• Try it
In full and without alteration, return the records below.

• Provided records

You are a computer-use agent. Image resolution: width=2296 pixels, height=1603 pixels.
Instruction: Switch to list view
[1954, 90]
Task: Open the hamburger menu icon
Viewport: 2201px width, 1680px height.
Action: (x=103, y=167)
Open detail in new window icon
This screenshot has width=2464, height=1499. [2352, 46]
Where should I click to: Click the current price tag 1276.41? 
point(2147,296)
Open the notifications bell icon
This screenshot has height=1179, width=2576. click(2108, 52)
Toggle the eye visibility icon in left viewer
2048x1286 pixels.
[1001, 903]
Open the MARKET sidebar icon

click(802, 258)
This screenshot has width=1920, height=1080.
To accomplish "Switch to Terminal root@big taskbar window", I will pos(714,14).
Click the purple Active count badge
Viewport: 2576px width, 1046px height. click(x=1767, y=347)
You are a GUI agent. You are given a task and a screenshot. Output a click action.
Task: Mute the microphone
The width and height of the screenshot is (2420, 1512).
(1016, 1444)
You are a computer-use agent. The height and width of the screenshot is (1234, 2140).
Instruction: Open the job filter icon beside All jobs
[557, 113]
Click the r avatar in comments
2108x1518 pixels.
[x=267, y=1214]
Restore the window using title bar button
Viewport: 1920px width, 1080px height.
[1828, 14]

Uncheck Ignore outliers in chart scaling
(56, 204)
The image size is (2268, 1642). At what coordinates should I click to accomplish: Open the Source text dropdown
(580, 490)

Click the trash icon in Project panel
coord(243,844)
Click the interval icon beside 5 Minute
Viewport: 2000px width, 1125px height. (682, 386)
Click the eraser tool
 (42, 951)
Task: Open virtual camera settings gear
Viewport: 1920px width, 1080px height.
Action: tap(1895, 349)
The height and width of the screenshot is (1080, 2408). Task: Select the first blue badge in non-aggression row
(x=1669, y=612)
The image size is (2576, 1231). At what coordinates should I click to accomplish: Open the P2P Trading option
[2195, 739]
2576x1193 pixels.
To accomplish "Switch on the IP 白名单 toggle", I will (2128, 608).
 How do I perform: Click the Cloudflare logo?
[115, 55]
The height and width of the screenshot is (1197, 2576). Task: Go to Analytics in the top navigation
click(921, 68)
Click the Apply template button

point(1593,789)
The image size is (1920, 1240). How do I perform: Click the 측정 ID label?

• Response area
You are a computer-use agent. Image resolution: width=2296 pixels, height=1603 pixels.
Instruction: Switch to list view
[1954, 90]
Task: Open the hamburger menu icon
Viewport: 2201px width, 1680px height.
Action: (x=103, y=167)
Open detail in new window icon
This screenshot has width=2464, height=1499. [2352, 46]
Where should I click to: Click the current price tag 1276.41? 
point(2147,296)
Open the notifications bell icon
This screenshot has height=1179, width=2576. click(2108, 52)
Toggle the eye visibility icon in left viewer
2048x1286 pixels.
[1001, 903]
Open the MARKET sidebar icon

click(802, 258)
This screenshot has width=1920, height=1080.
To accomplish "Switch to Terminal root@big taskbar window", I will pos(714,14).
Click the purple Active count badge
Viewport: 2576px width, 1046px height. click(x=1767, y=347)
You are a GUI agent. You are given a task and a screenshot. Output a click action.
Task: Mute the microphone
The width and height of the screenshot is (2420, 1512).
(1016, 1444)
You are a computer-use agent. The height and width of the screenshot is (1234, 2140).
Instruction: Open the job filter icon beside All jobs
[557, 113]
Click the r avatar in comments
2108x1518 pixels.
[x=267, y=1214]
Restore the window using title bar button
Viewport: 1920px width, 1080px height.
[1828, 14]

Uncheck Ignore outliers in chart scaling
(56, 204)
The image size is (2268, 1642). At what coordinates should I click to accomplish: Open the Source text dropdown
(580, 490)

Click the trash icon in Project panel
coord(243,844)
Click the interval icon beside 5 Minute
Viewport: 2000px width, 1125px height. (682, 386)
Click the eraser tool
 (42, 951)
Task: Open virtual camera settings gear
Viewport: 1920px width, 1080px height.
Action: tap(1895, 349)
The height and width of the screenshot is (1080, 2408). Task: Select the first blue badge in non-aggression row
(x=1669, y=612)
The image size is (2576, 1231). At what coordinates should I click to accomplish: Open the P2P Trading option
[2195, 739]
2576x1193 pixels.
To accomplish "Switch on the IP 白名单 toggle", I will (2128, 608).
 How do I perform: Click the Cloudflare logo?
[115, 55]
The height and width of the screenshot is (1197, 2576). Task: Go to Analytics in the top navigation
click(921, 68)
Click the Apply template button

point(1593,789)
The image size is (1920, 1240). How do I perform: Click the 측정 ID label?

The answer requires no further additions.